Not much to get too excited about yet. Affordability is still well below levels that dominated the past 15 years, and that is with record low interest rates to boot.
Speaking of those record low interest rates, it may be worth noting that it will be difficult to repeat this reading of increasing affordability unless home prices are moving downwards. The July to September period of this year was marked by a declining 5 year bond yield. The big banks responded by cutting their benchmark fixed interest rates, upon which the affordability calculations are made. That trend is now reversing as you can see in the recent movement in the 5 year bond yields:
And as expected, banks are once again hiking their fixed rates. With interest rates rising of late, it will mean that either incomes must rise or house prices must fall to get a second straight improvement in housing affordability.
Also of note, the national average affordability continues to mask some ridiculous affordability readings:
It doesn’t bode well for the future direction of real estate in a city when people spend 50 to 60% of their income just to carry the cost of a home.
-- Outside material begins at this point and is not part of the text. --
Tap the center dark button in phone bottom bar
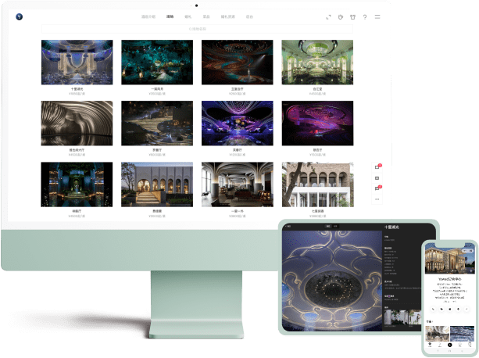Screen dimensions: 479x358 449,345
The real issue is being masked by extremely low interest rates. We’ll see how things change when interest rates rise (inflation) or when incomes fall and unemployment rises (deflation and austerity). Either way…..it’s not good.
Banks still not touching residential real estate
Today Stats Canada released their updated residential mortgage credit figures.
Two particularly noteworthy trends are the decrease in residential mortgages held by the banks (they know when to drop a bad investment) and the massive 45% increase in mortgage backed securities between 2008 and 2009. MBSs now account for nearly 30% of the entire outstanding mortgage market and virtually 100% of the new growth in mortgages.
It’s not a hard sell to investors: Make a slight premium over Government of Canada bonds, yet still enjoy the full backing of the Government on any potential default. It’s a deal made in heaven…..unless you’re the taxpayer on the hook.
Trade deficit nears record
Canada’s current account deficit widened even more than expected in Q3 to a record shortfall of $17.5 billion (or $70.1 bln annualized) from a revised $13 billion ($51.9 bln a.r.) gap in the prior quarter.
As noted by RBC:
“The overall current account gap represents about 4.3% of GDP….That’s up from 3.2% in Q2, and 2009’s result of 2.8%. Putting that in perspective, the U.S. current account deficit for all of last year was 2.7% of GDP, but likely widened to around 3.5% of GDP in Q3…In other words, one of Canada’s twin deficits is now actually worse than its U.S. counterpart and, at over 4% of GDP, is in the problem zone identified by U.S. Treasury. It’s also close to the record gap of 5.2% of GDP in 1975Q1.”
“Canada suddenly finds its broadest trade deficit in the company of countries that have typically been cited as extravagant over‐spenders/under‐savers.While this may prove to be a passing phase, it is an early warning that the country may be living beyond its means.”